- [Given request]
Can you quote, word for word, the records from the line containing "Task: Click the" through the end of the records, leaving the pictures out of your answer?

- [Target pointing data]
══════════

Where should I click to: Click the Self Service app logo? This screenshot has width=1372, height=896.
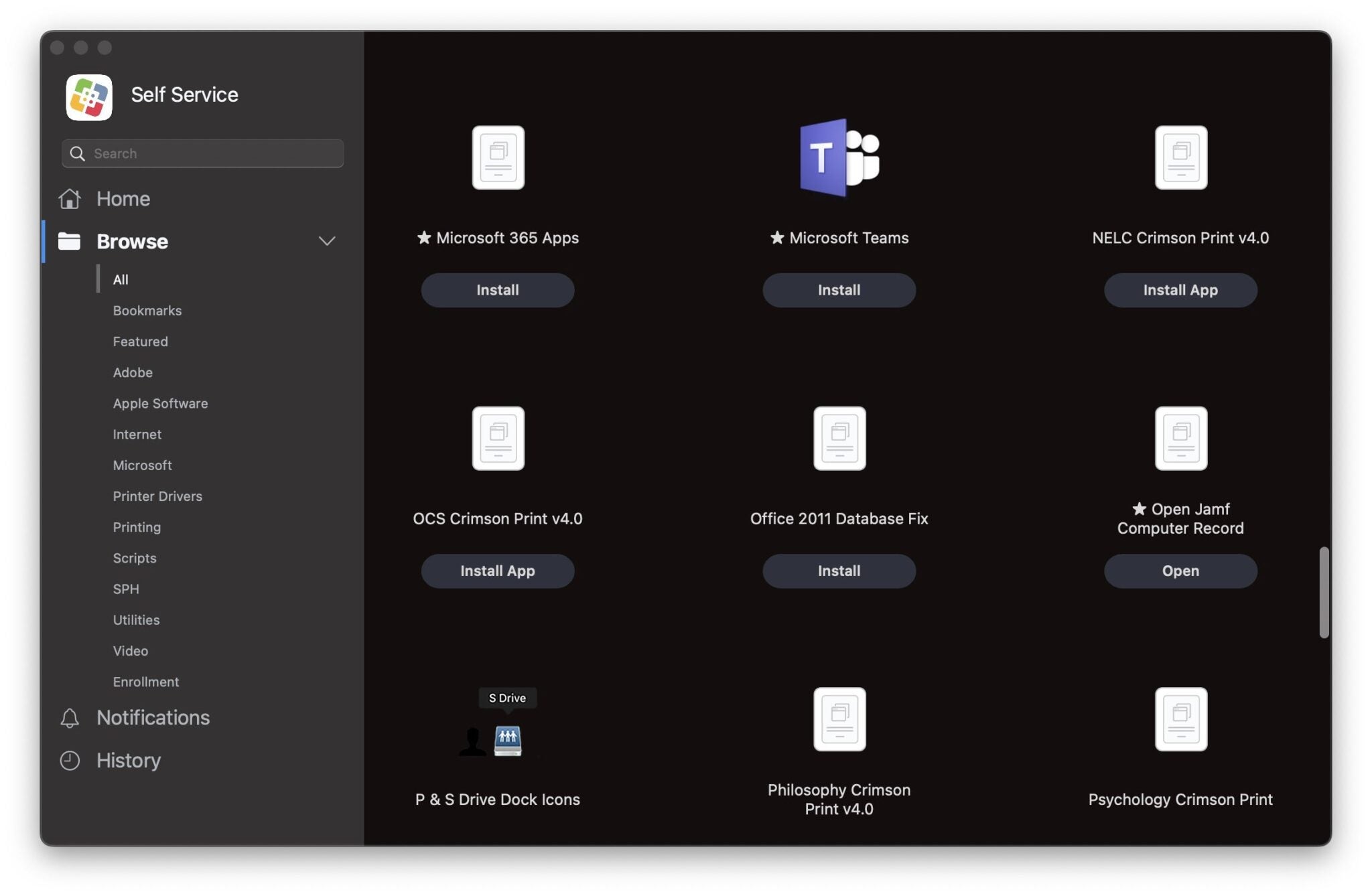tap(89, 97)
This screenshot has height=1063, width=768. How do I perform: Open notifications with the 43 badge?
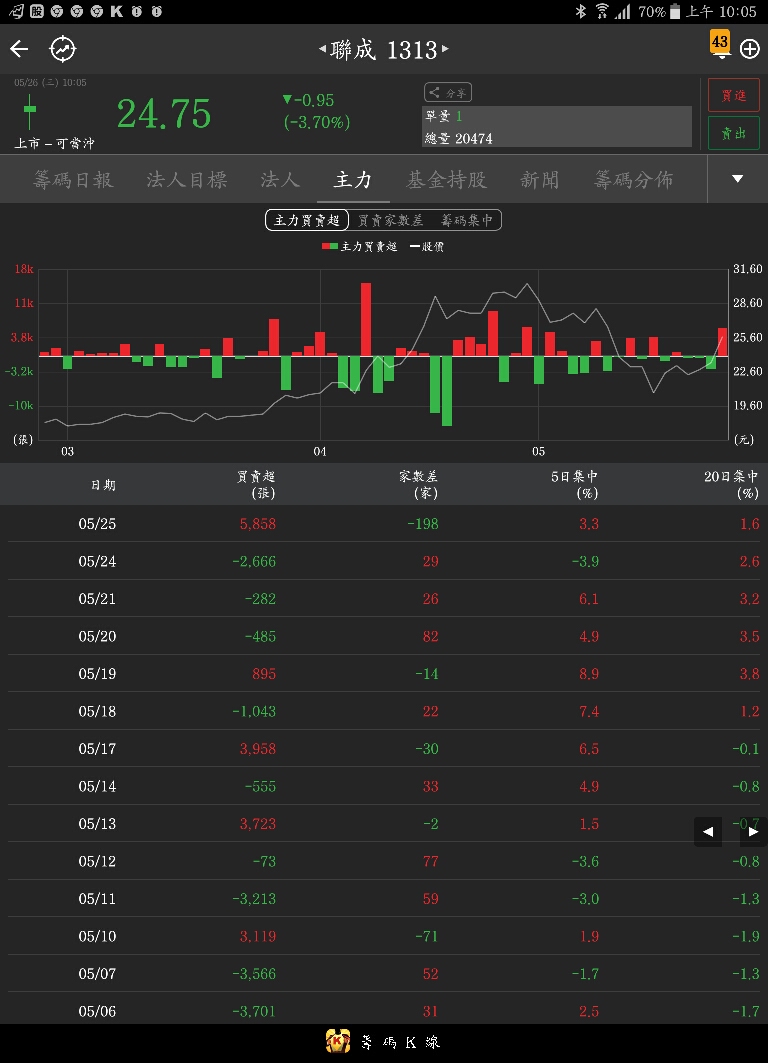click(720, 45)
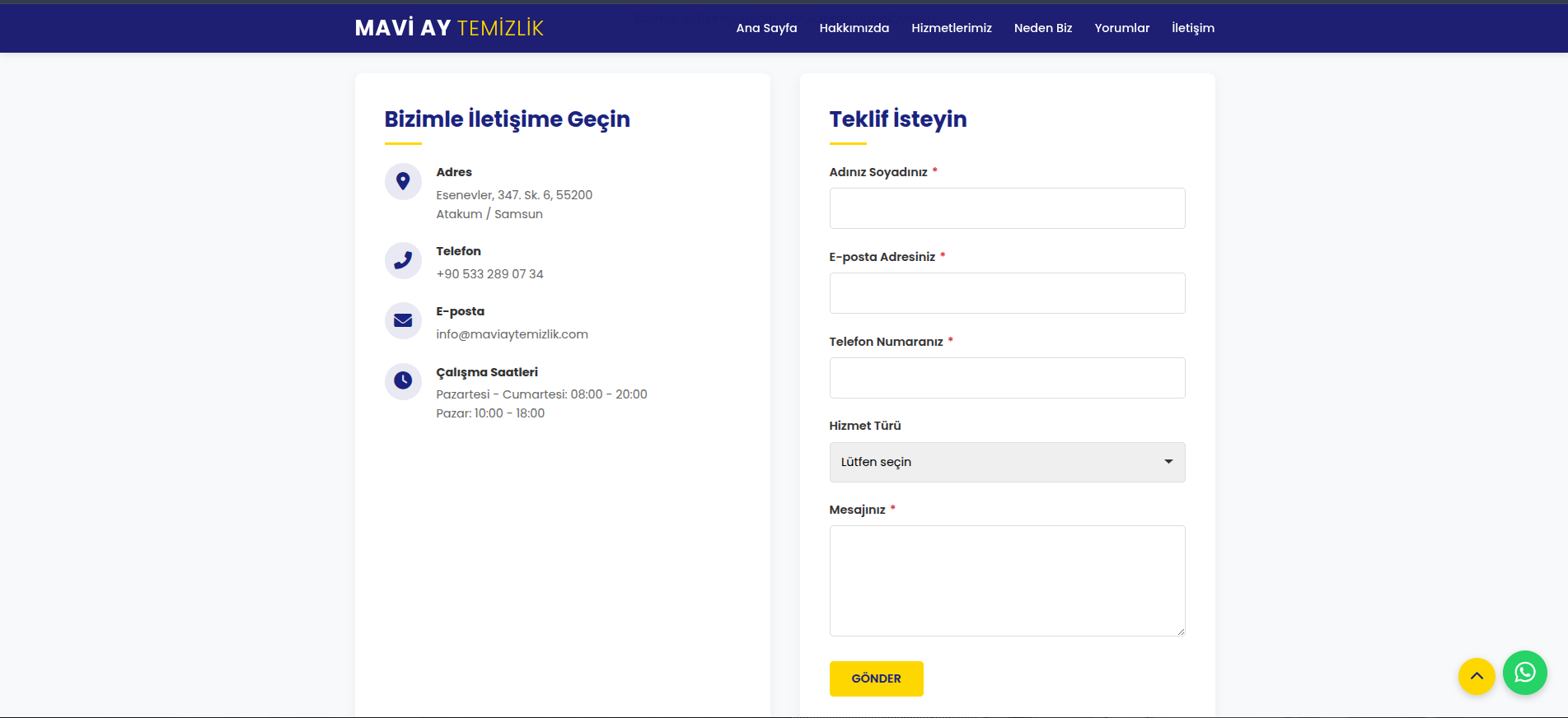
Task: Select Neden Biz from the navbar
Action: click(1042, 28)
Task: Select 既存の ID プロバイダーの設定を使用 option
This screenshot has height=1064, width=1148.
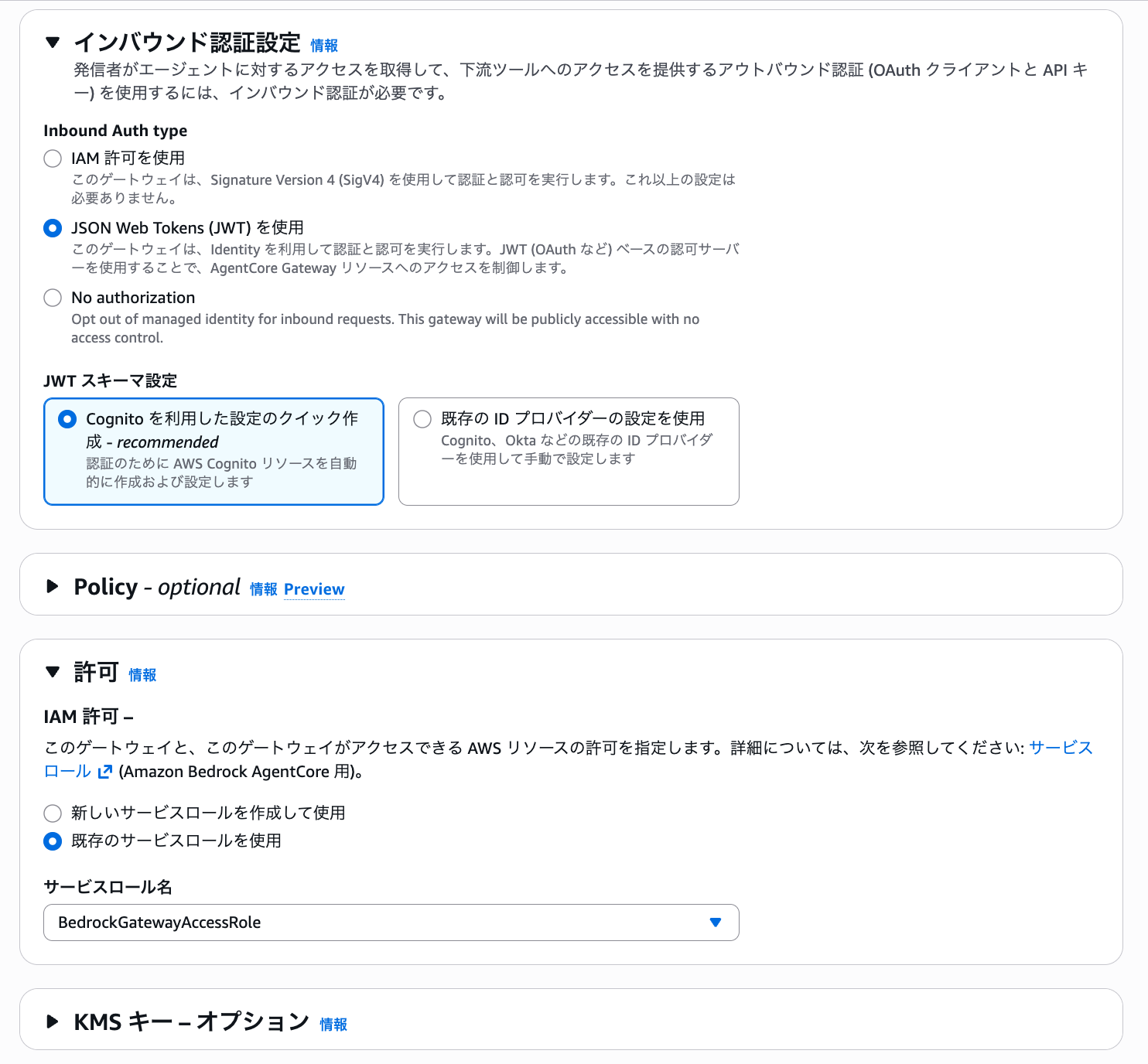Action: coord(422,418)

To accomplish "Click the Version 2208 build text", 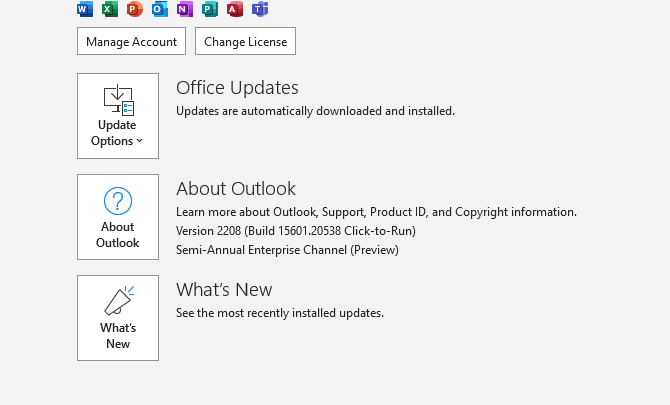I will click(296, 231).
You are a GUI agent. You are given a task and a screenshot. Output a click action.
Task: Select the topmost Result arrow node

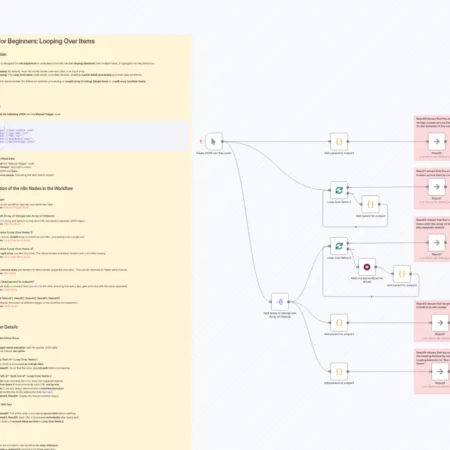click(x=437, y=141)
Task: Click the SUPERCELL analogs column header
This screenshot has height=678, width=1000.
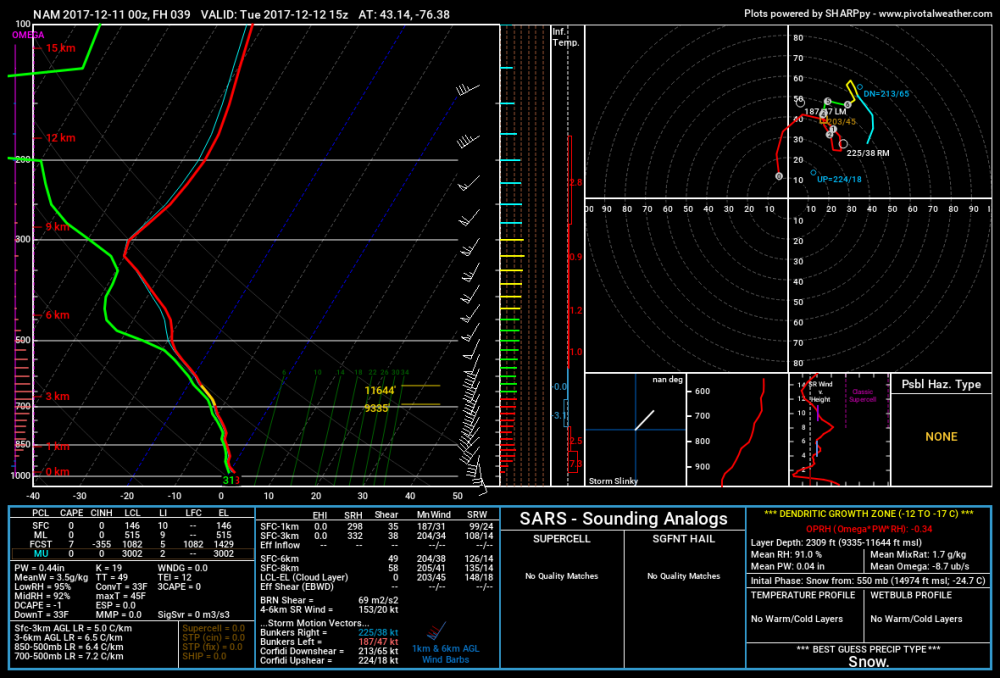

══════════

- [Written response]
Task: Click the SUPERCELL analogs column header
This screenshot has height=678, width=1000.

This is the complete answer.